The Criminal Finances Act 2017 matters because firms can face exposure where associated persons criminally facilitate tax evasion and the firm failed to prevent it. At this paper level, the key is not technical case law but the control message: firms need reasonable, risk-based prevention procedures.

Those procedures include governance, risk assessment, due diligence, training, escalation, monitoring, and review. The stronger answer usually treats them as proportionate practical controls rather than as abstract policy slogans.

Best study order inside this chapter

  1. Tax evasion, avoidance, and detection: Start with the legal distinction and the main red flags.
  2. Criminal Finances Act 2017 and prevention procedures: Then secure the corporate-facilitation and prevention dimension.
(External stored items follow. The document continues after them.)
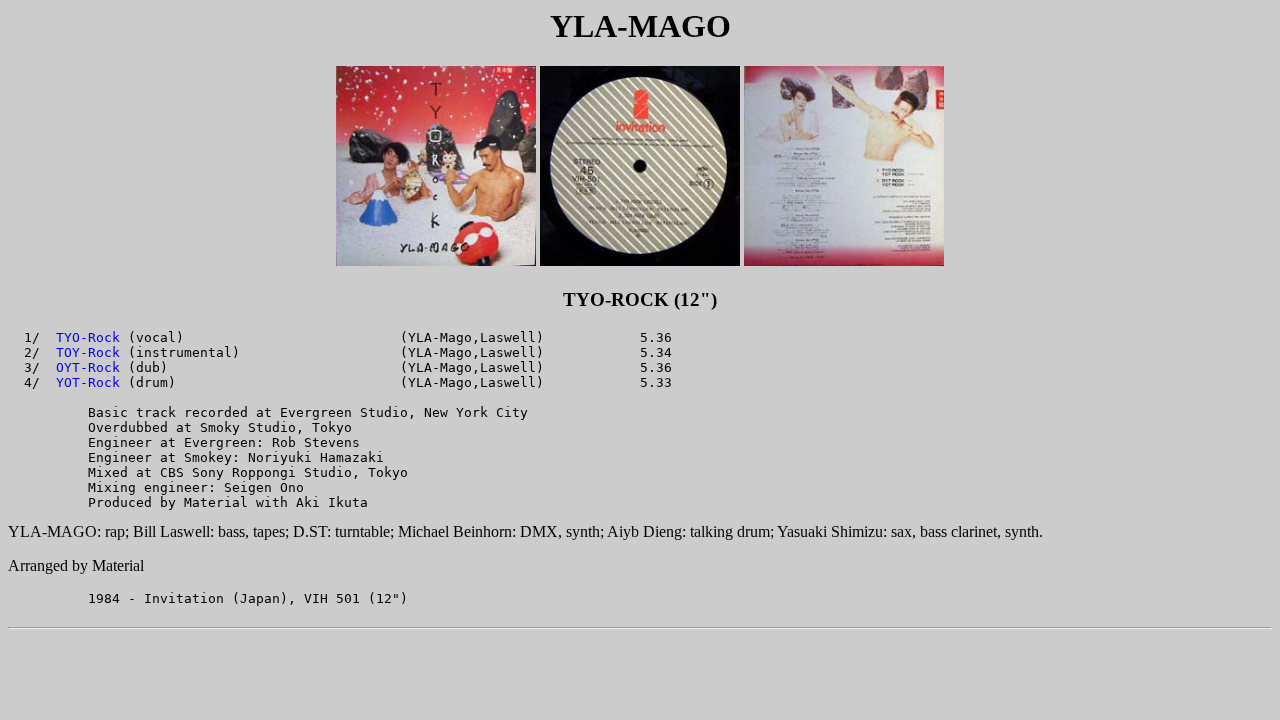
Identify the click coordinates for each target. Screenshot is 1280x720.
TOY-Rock (88, 352)
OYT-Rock (88, 367)
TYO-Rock (88, 337)
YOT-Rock (88, 382)
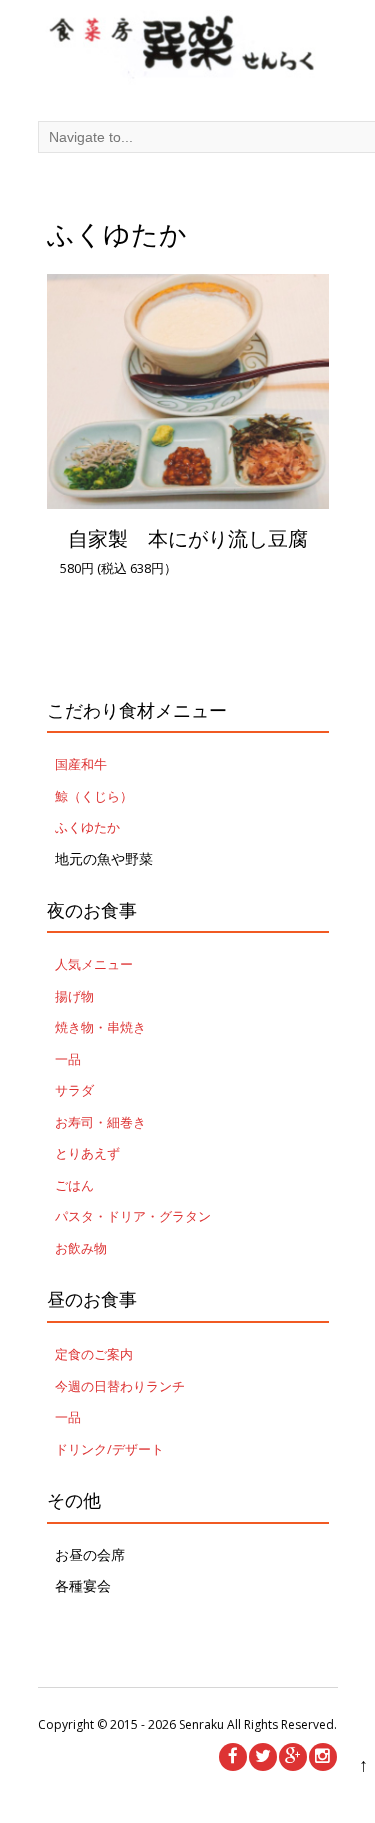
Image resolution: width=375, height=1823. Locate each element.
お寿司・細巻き (100, 1122)
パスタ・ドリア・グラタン (133, 1216)
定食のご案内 (94, 1354)
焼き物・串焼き (100, 1027)
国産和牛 (81, 764)
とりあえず (87, 1153)
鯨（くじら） (94, 796)
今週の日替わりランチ (120, 1386)
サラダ (74, 1090)
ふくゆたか (87, 827)
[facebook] (233, 1757)
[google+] (293, 1757)
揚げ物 (74, 996)
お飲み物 (81, 1248)
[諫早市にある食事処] (188, 50)
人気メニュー (94, 964)
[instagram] (323, 1757)
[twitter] (263, 1757)
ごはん (74, 1185)
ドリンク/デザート (109, 1449)
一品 (68, 1059)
What stronger answers usually do

  • distinguish illegality and dishonesty from aggressive but not necessarily criminal planning
  • identify concealment and misrepresentation clues clearly
  • remember that the firm may be exposed through facilitation risk
  • connect red flags to prevention procedures and escalation rather than only to tax labels

Sample Exam Question

A relationship manager helps a client move £250,000 through a structure designed to hide taxable income from HMRC and deliberately suppresses the true beneficial-ownership trail. Which is the strongest starting interpretation?

  • A. The issue is ordinary tax avoidance and needs no escalation
  • B. The facts suggest tax-evasion risk and possible criminal facilitation exposure for the firm
  • C. The issue is only market risk because funds moved between entities
  • D. The conduct is acceptable if the client signs a private instruction letter

Answer: B.

The facts point to concealment of taxable income and possible criminal facilitation. That creates both client tax-evasion concern and firm-side prevention and escalation risk.

Common traps

  • calling every tax-planning structure criminal without evidence of dishonesty
  • ignoring the firm-side facilitation risk
  • treating tax evasion as a pure HMRC issue with no financial-crime control dimension
  • forgetting that concealment and misrepresentation are the key clues

Key takeaways

  • Tax evasion is about dishonesty and concealment, not just tax reduction.
  • The Criminal Finances Act 2017 adds a strong prevention focus for firms.
  • The best answer often links client behaviour to firm-control exposure.